Strengthening Social Security
The Social Security Administration (SSA) has announced a 0.3 percent cost-of-living adjustment, or COLA, for 2017. The increase is based on the Consumer Price Index for Urban Wage Earners and Clerical Workers, or CPI-W for short. Whether this formula is the best way to determine COLA increases for Social Security beneficiaries is an open question – one of many questions facing the program.
In late 2015, I joined the Ways and Means Social Security Subcommittee. This role allows me to work directly on solutions to shore up the program so many Nebraskans have paid into throughout their lives, expecting it would be there for them in retirement.
The Social Security Trustees released their 2016 report in June, which showed Social Security remains on a track toward insolvency by 2034 and reinforced the need to act now to strengthen it. President Obama announced his Social Security plan around the same time, which called for giving out more money while increasing payroll taxes.

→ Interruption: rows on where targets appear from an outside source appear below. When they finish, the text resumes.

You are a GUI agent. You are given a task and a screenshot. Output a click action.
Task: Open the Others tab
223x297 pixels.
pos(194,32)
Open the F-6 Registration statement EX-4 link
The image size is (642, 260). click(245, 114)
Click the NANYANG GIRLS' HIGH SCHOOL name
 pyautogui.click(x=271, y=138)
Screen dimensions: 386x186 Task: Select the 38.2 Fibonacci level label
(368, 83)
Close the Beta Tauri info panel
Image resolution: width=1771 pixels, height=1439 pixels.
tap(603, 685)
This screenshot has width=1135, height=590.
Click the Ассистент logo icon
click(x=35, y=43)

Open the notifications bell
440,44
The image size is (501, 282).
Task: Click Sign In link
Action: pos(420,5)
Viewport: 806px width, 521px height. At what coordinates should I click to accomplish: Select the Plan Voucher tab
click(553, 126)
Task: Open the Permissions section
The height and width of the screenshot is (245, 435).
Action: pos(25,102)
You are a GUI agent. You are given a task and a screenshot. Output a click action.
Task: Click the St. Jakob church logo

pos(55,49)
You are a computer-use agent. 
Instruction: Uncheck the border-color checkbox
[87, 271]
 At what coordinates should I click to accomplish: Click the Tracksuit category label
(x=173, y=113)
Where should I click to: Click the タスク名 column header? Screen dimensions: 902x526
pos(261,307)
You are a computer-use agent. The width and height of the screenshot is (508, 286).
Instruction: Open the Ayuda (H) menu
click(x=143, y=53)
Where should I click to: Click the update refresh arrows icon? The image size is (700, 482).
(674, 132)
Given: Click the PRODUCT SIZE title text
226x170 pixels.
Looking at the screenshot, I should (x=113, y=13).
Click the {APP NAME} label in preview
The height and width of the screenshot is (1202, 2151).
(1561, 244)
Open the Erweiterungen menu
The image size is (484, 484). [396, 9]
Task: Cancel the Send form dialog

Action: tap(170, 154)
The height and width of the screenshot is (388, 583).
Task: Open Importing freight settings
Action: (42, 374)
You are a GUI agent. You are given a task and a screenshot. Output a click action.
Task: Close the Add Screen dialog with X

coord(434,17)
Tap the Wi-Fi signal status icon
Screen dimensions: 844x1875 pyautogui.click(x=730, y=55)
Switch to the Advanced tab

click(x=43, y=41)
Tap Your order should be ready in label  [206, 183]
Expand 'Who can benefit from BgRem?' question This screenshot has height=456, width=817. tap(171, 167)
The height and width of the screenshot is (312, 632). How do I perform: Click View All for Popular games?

Shortly after, the Social Security Subcommittee held a hearing with SSA Chief Actuary Stephen Goss. When asked whether Social Security would be solvent if every dollar of earnings was subject to the payroll tax, Mr. Goss replied it would not. This does not even take into account the expanded benefits President Obama suggested. The President’s plan would lead to higher taxes while likely pushing Social Security further into insolvency.
At a second hearing with Mr. Goss in September, I asked him about the memos his office produces on various plans to reform Social Security. These memos are vital to determining which suggested solutions could ensure the program’s solvency, but they currently do not analyze the impacts of additional taxes proposed by some plans. Mr. Goss responded with assurances they are working toward providing this necessary information in future reports.
In addition to financial challenges, other threats such as identity theft are deeply concerning. The House passed a bill, which originated in the Social Security Subcommittee, at the end of September to require the SSA to remove Social Security Numbers (SSNs) from mailings when they are not necessary and to justify when mailings need SSNs.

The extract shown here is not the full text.